The task:
Please keep to the lines below from the one with "Task: Click the" through the one with "The height and", and restate them word for word, ends included.

Provided material:
════
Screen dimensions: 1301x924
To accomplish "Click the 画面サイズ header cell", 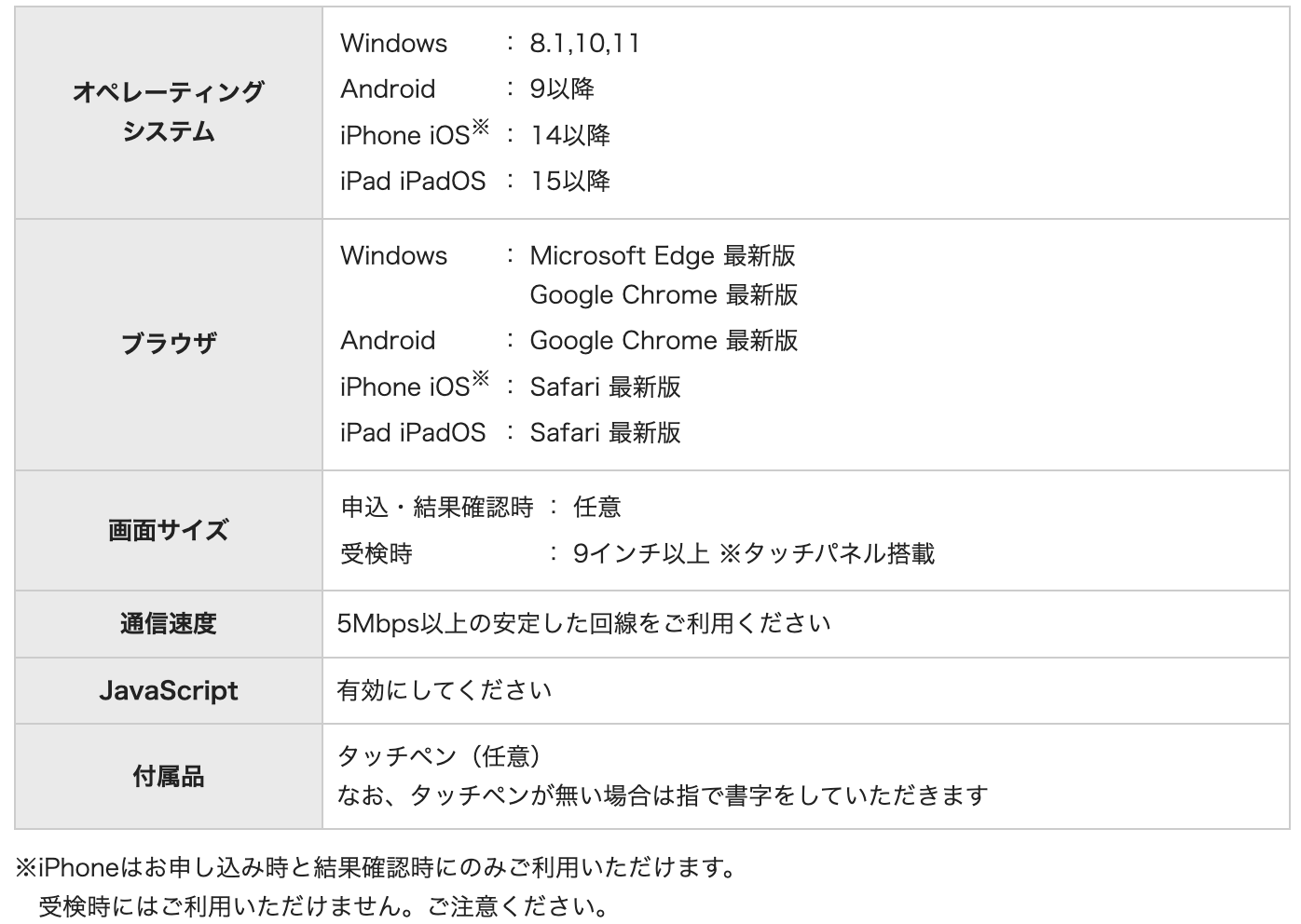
════
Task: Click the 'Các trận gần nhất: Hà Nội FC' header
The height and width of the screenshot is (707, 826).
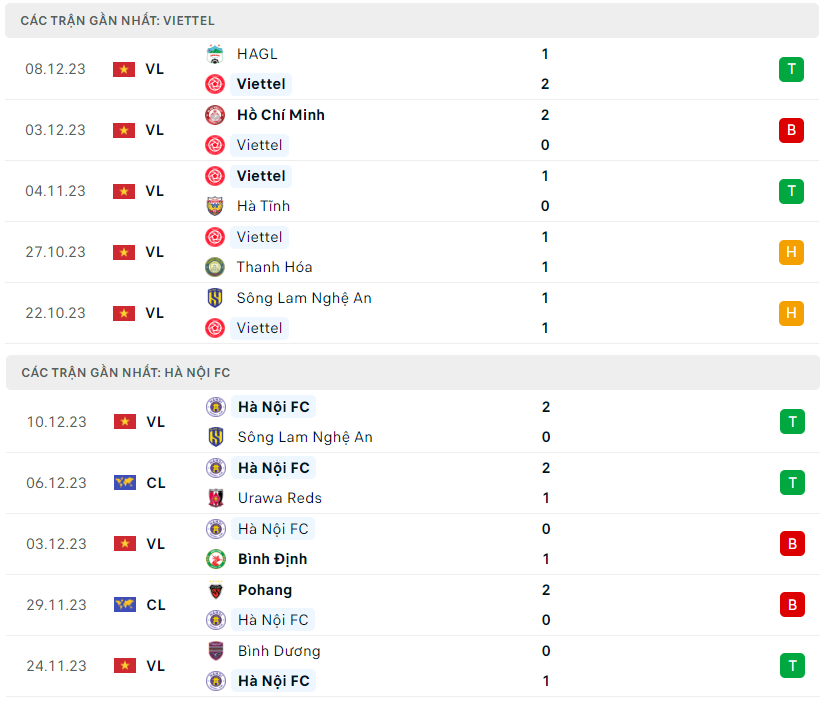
════
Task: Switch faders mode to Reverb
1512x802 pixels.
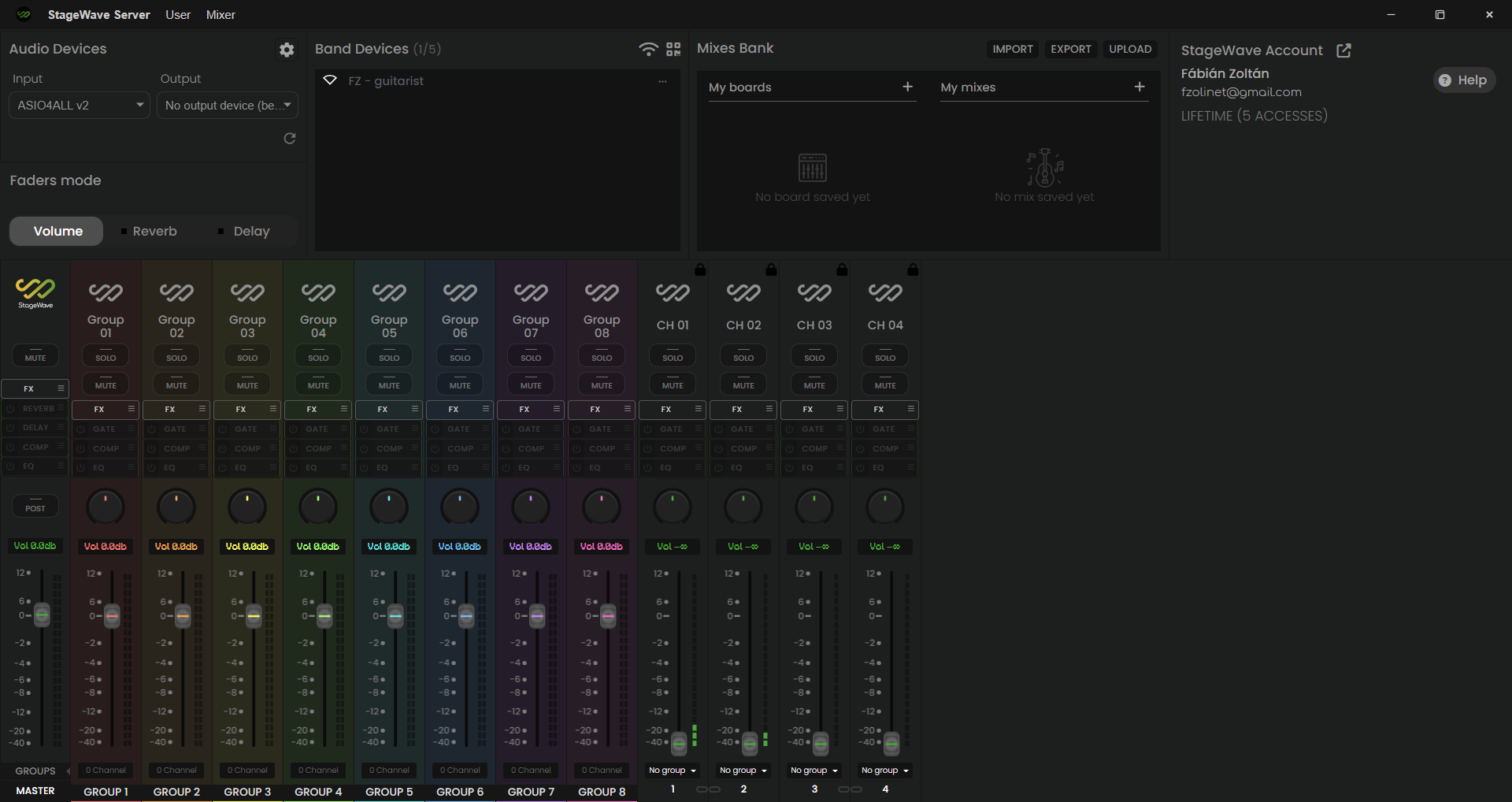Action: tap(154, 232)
════
Task result:
Task: Click the 'Các trận gần nhất: Hà Nội FC' header
The height and width of the screenshot is (707, 826).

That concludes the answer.